Task objective:
Rewrite every line of the records below as a numbered list, skipping blank lines and omitting the pictures.

Dataset excerpts:
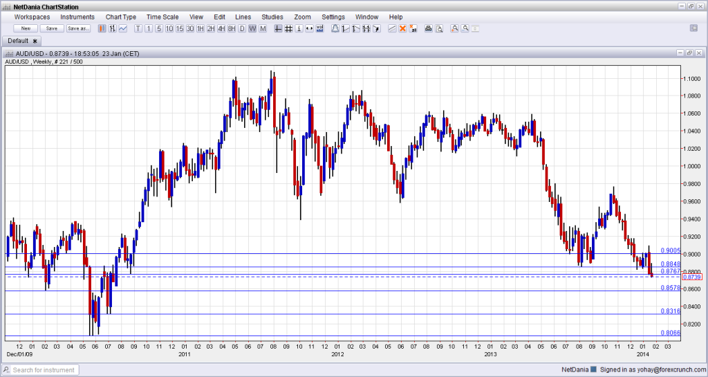Select the candlestick chart type icon
The image size is (708, 377).
click(x=102, y=28)
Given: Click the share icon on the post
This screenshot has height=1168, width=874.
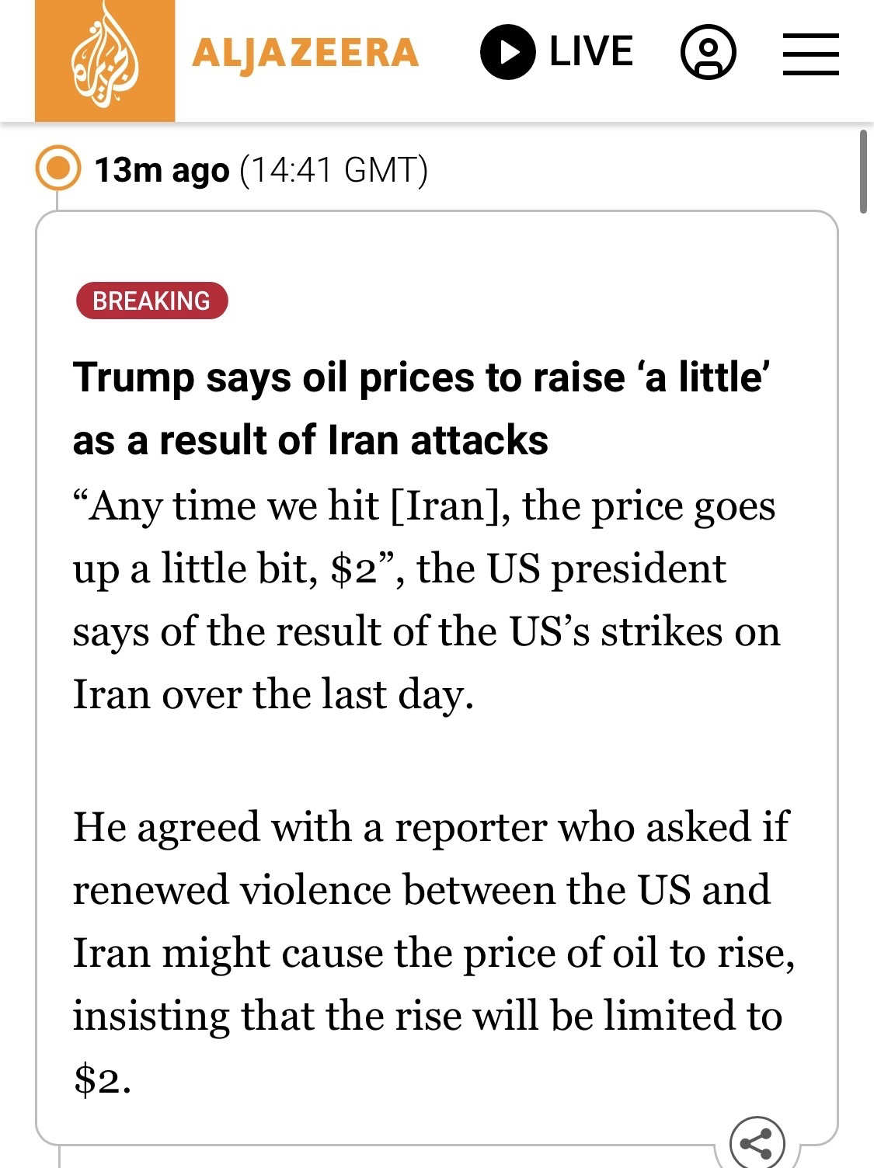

Answer to the task:
1. Select the candlestick chart type icon
2. The image size is (708, 377).
3. click(x=102, y=28)
4. Given: Click the share icon on the post
5. This screenshot has height=1168, width=874.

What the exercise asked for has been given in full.